Located at Heritage Park Golf Course in Olathe, Kan., is the Wee Links course. Owned by the Johnson County Parks and Recreation District, Heritage Park was already kid-friendly before Wee Links arrived. Junior golf outings are common. The course will host its second GCSAA First Green Program this summer.
“We have a lot of junior tournaments and a lot of camps. Our summer is busy with all the kids, and the county has a bunch of summer camps where they’ll bring their kids out,” says Ethan Shamet, superintendent. “They put those kids on our practice putting green. Now, we can have those kids play here too.”
Shamet says maintenance on the course is minimal. It takes 45 minutes to an hour on days they choose to maintain it. The course was an area of native grass before turning into Wee Links. The crew uses one mower for fairways and greens along with a zero-turn to mow the rough.
Gauging success
The first tee of Wee Links is a short walk from the Heritage Park clubhouse, the practice putting green and the first tee of the main course. For the record, this isn’t the first ever Wee Links course — Burey created the original one along with Dave Axland, design associate for Coore & Crenshaw (and another Kansas native), at Twin Oaks Golf Complex in Eudora, Kan., a 20-acre practice facility and par three course he owned for 30 years.
Watson was visiting Twin Oaks to help Burey with a junior golf program when he first saw the Wee Links concept.
“I guess he was smitten with it,” Burey says. “He thought this was the answer to get kids to play golf and not just hit balls. So Twin Oaks was the test market, but this one at Heritage Park is the true test market because it’s at a real golf course. The future of Wee Links golf is going to depend on its success here.”

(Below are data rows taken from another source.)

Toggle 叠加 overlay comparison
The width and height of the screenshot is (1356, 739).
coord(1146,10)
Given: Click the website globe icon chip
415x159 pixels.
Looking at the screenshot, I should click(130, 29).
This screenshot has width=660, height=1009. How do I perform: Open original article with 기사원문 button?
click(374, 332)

Rob Wilkin has served as director of golf at Heritage Park for 25 years. He was immediately on board with developing the Wee Links course based on the popularity of the facility with kids.

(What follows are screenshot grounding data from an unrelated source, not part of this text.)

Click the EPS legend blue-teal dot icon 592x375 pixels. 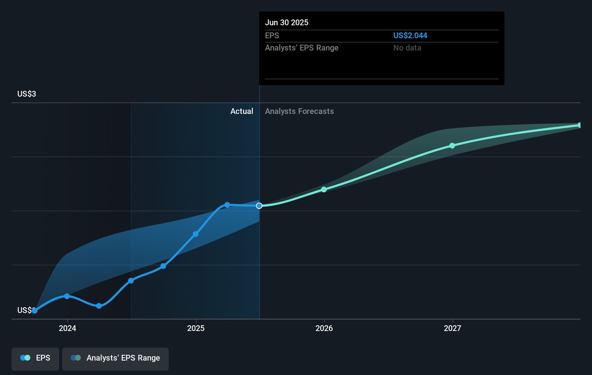click(x=25, y=358)
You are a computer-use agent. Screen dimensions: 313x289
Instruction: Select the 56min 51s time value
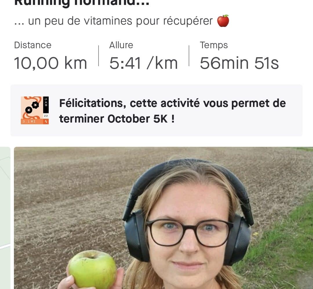point(239,63)
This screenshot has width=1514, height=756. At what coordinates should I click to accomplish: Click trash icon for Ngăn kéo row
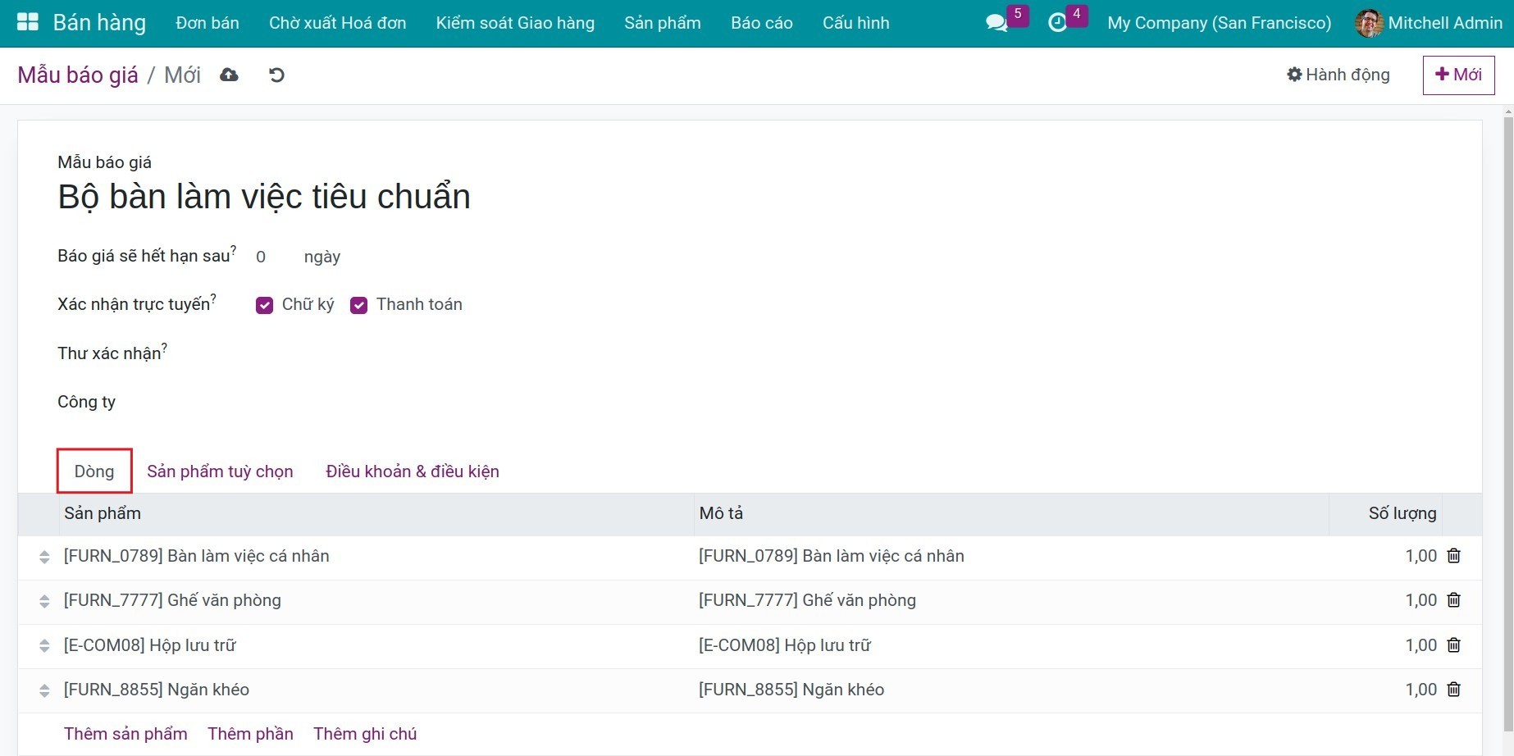pos(1453,690)
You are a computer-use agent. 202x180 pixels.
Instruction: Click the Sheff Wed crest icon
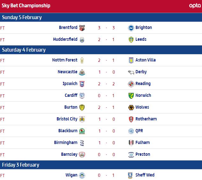[131, 175]
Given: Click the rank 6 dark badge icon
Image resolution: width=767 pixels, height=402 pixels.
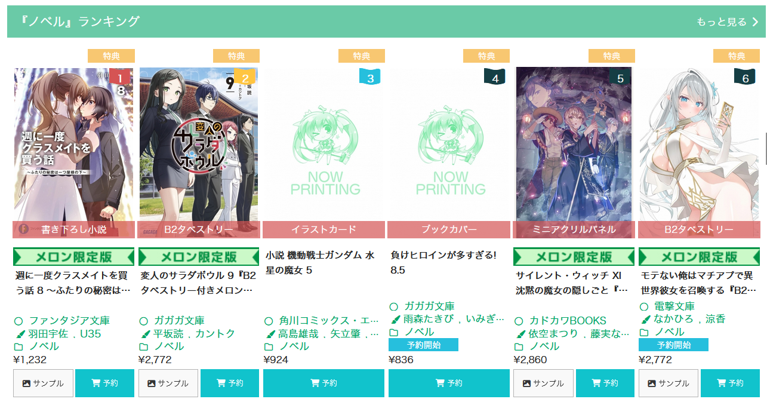Looking at the screenshot, I should (x=745, y=77).
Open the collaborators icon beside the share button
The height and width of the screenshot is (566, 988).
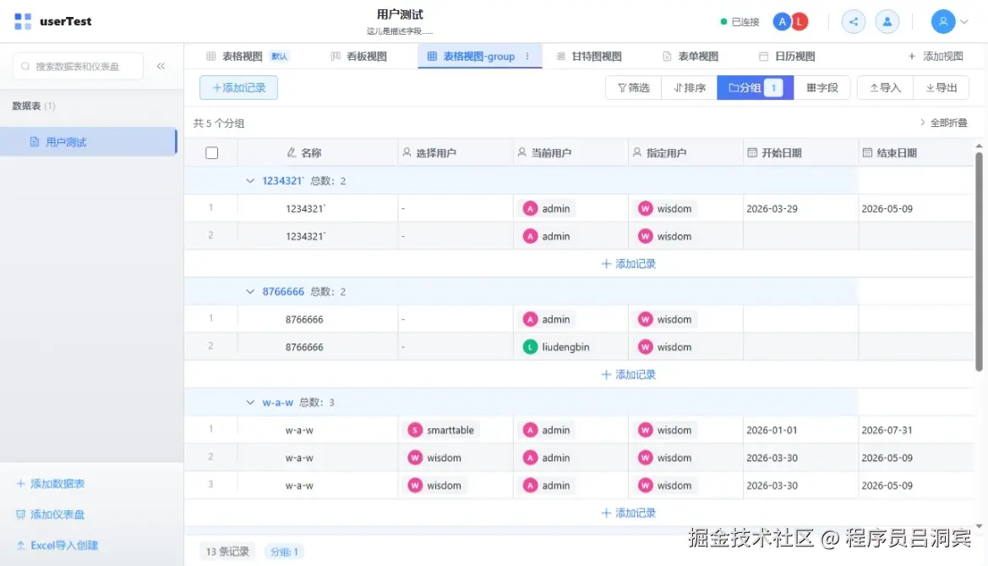887,21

“You’ve got to be six years old to be on the golf course proper,” Wilkin says. “There’s no place for little kids to start. (The Wee Links) will be great for seniors, juniors and beginners. We’re in a unique situation with the Johnson County Parks and Rec District. I expect to see busloads of kids come in here as one of their stops along the way to camp. We can now introduce, not just 6-year-olds but 12-year-olds, 14-year-olds, to the game and continue to grow it.”

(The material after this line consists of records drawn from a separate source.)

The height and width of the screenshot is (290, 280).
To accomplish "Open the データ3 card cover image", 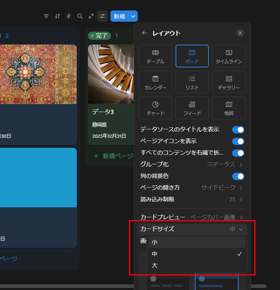I will pyautogui.click(x=110, y=74).
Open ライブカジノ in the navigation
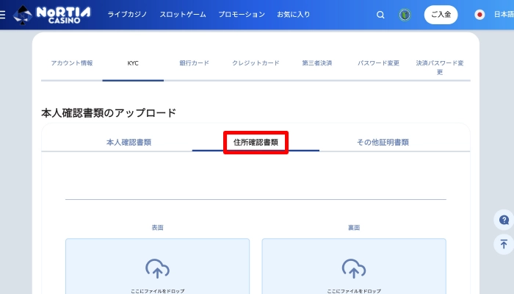 pos(128,15)
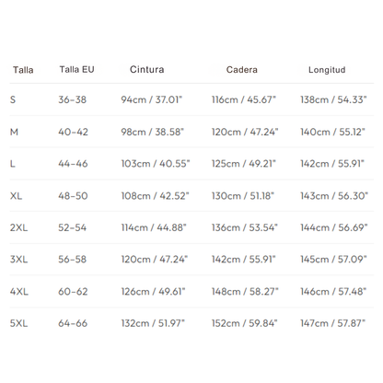Click waist value 108cm / 42.52"
383x383 pixels.
tap(156, 196)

Bill Maasen has worked for Johnson County Parks and Rec for 36 years. He was there when Heritage Park GC was laid out. Now, he works as superintendent of parks and golf courses for Johnson County.
Maasen sees Wee Links as a way to get a younger generation to not only learn golf etiquette and the rules but to fall in love with a game they can play for a lifetime. He believes the model can help other area courses grow its golfing clientele.
“We’re going to put a device out here to count the number of people to go through it,” Maasen says. “We want to prove that this is being used, and we want this to be a model for other courses in the metropolitan area. Maybe we can lead the way.”
Giving back to the game
The official ribbon cutting for Wee Links took place on May 6. Behind the dais, Watson praised Burey for his vision for getting more kids into the game. Local TV news crews filmed as a group took off on the short course.
“I love this because it allows me to maybe contribute something back to the game,” Burey says.
The truth is Burey has been giving back to the game since being discharged from the Navy. Burey says he’s been contacted by several golf facilities who would like to add Wee Links to their courses. Time will tell.
“An integral part of any facility is to have a beginner-friendly way to introduce the game,” Burey says. “Success motivates.”
For Watson, he sees the Wee Links course as the way he thinks the game should be taught — start small before going big.
“They can get quickly to the hole, they don’t have to be way out there, hundreds of yards, hitting shot after shot before they get to the hole on the green,” Watson says. “You start teaching someone from the hole back, not from the tee. Fundamentally, this is the way to start the game, I think.